While Hippocrates coined the phrase, “all disease begins in the gut” thousands of years ago, current research is finding there’s much truth in this ancient piece of wisdom!
If you think your intestinal tract is only responsible for digestion and waste elimination, think again… your gut also plays a big role in immune system function, the synthesis of essential nutrients, and balancing neurotransmitters important for brain and mood health.
It’s even been referred to as our second brain by experts in the health professional community.
It’s all about the health of our gut
Your intestines are home to billions of bacteria, collectively known as the microbiome. Some of these bacteria are beneficial and some are not, but the balance between the two is really key to normal digestion, proper absorption of nutrients, and promoting a healthy intestinal environment.

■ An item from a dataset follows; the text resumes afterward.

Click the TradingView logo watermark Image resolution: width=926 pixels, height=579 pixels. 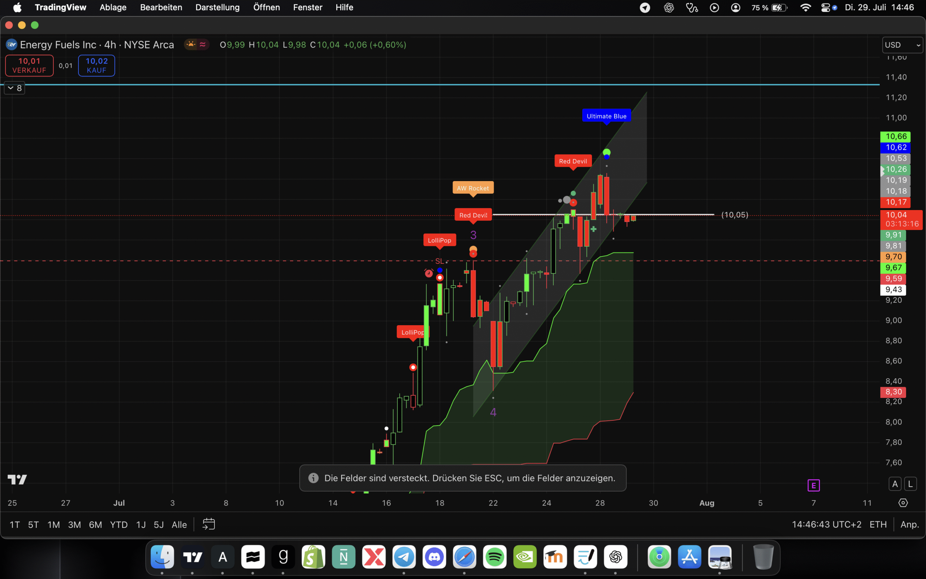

Currently, with our immunity at the forefront of our minds, this balance of bacteria is also a determinant of our immune system strength.
The integrity and structure of the intestinal walls is also extremely important when it comes to good gut health – and our health overall.
The gut lining is a permeable barrier designed to allow certain molecules, like broken down nutrients from food, to crossover into the bloodstream for absorption and use in the body. But, the gut lining should also keep harmful molecules, like toxins and pathogens, from being absorbed.
When the gut lining is compromised, it may become thin, inflamed, too permeable, and unable to regulate which molecules should and should not be crossing into the bloodstream. This is known as impaired intestinal permeability or Leaky Gut Syndrome.
A leaky gut allows large food particles, chemicals, and toxins to actually ‘leak’ into your body where they can wreak havoc! Your immune system then swings into action as it identifies these as foreign invaders and launches an inflammatory attack.
This type of inflammation is different than the heat, swelling, and redness you associate with an injury. That’s acute inflammation and it’s pretty obvious when it’s happening.
Instead, we’re talking constant chronic inflammation that, over the course of longer periods of time, is thought to be the root cause of a lot of diseases.
How to determine the status of your gut?
When we test for food sensitivities, we get a really good understanding of how permeable your gut is. If there are a lot of reactive foods on the list, we know your gut barrier has become leaky.
We can also see leaky gut on the Organic Acids Test, a urine test that can measure different metabolites from bacteria and yeast that damage the gut and negatively shift the microbiome.
Do you suffer from:
● bloating and gas
● constipation or diarrhea
● rectal itching
● nasal congestion
● sinus problems
● bad breath
● skin rashes/eczema
● athlete’s foot/jock itch
● fungal infection of the nails
● chemical sensitivities
● chronic fatigue
● difficulty concentrating/brain fog
● sugar cravings
● recurrent urinary tract infections
● yeast infections
● joint pain
● anxiety, irritability or depression
Not every single disease can be traced back to gut health, but a lot of them can. For example, heart disease, type 2 diabetes, obesity, Alzheimer’s, mood disorders like depression, and autoimmune diseases are all linked to inflammation and poor gut health or a compromised gut lining.
What type of things are harmful to the gut?
A number of things can contribute to poor gut functioning, including:
● An unhealthy diet, high in refined carbohydrates, sugar, and unhealthy fats, like fried foods and trans fats (chips, peanuts, store-bought cookies, cakes and crackers).
● Maltodextrin a corn-derived food additive
● Gluten also contributes to impaired gut lining in those sensitive to it.
● Excessive alcohol consumption.
● Long-term use of prescription and over-the-counter medications.
● Antibiotics are used to rid the body of bacterial infections, but unfortunately, they do not discriminate and end up wiping out the population of good bacteria too.
● Frequent use of NSAIDs, like ibuprofen and Aleve, can impair the lining of the stomach and intestines.
● Stress can also cause inflammation throughout the body including your gut.
The Anti-inflammatory diet
It’s been well documented that our gut thrives when we follow an anti-inflammatory diet.
Eating a diet rich in whole foods, with a focus on fiber, antioxidants, and omega-3 fats. The best source of omega-3 fats are; nuts, fatty fish, like salmon, and pastured animal products. If you don’t eat fish or grass-fed animal products, it’s important to take a good quality omega-3 supplement.
Regularly eating fermented foods, like raw sauerkraut and kombucha, can help boost the number of good bacteria in your gut. Probiotic supplements can also help support the number and balance of bacteria in your gut. We also like to make sure you have a huge diversity of bacteria, so rotating and layering probiotics works best to create great gut health.
Bone broth, hydrolyzed collagen and mucilagenous herbs like; marshmallow root, slippery elm and aloe can help promote an intact and healthy gut lining.
Don’t Forget to Weed Your Microbiome Garden. It’s Spring and it’s the best time of year to be thinking about cleaning up your gut! Be safe, wash your hands often, stay home as much as possible but get outside for walks.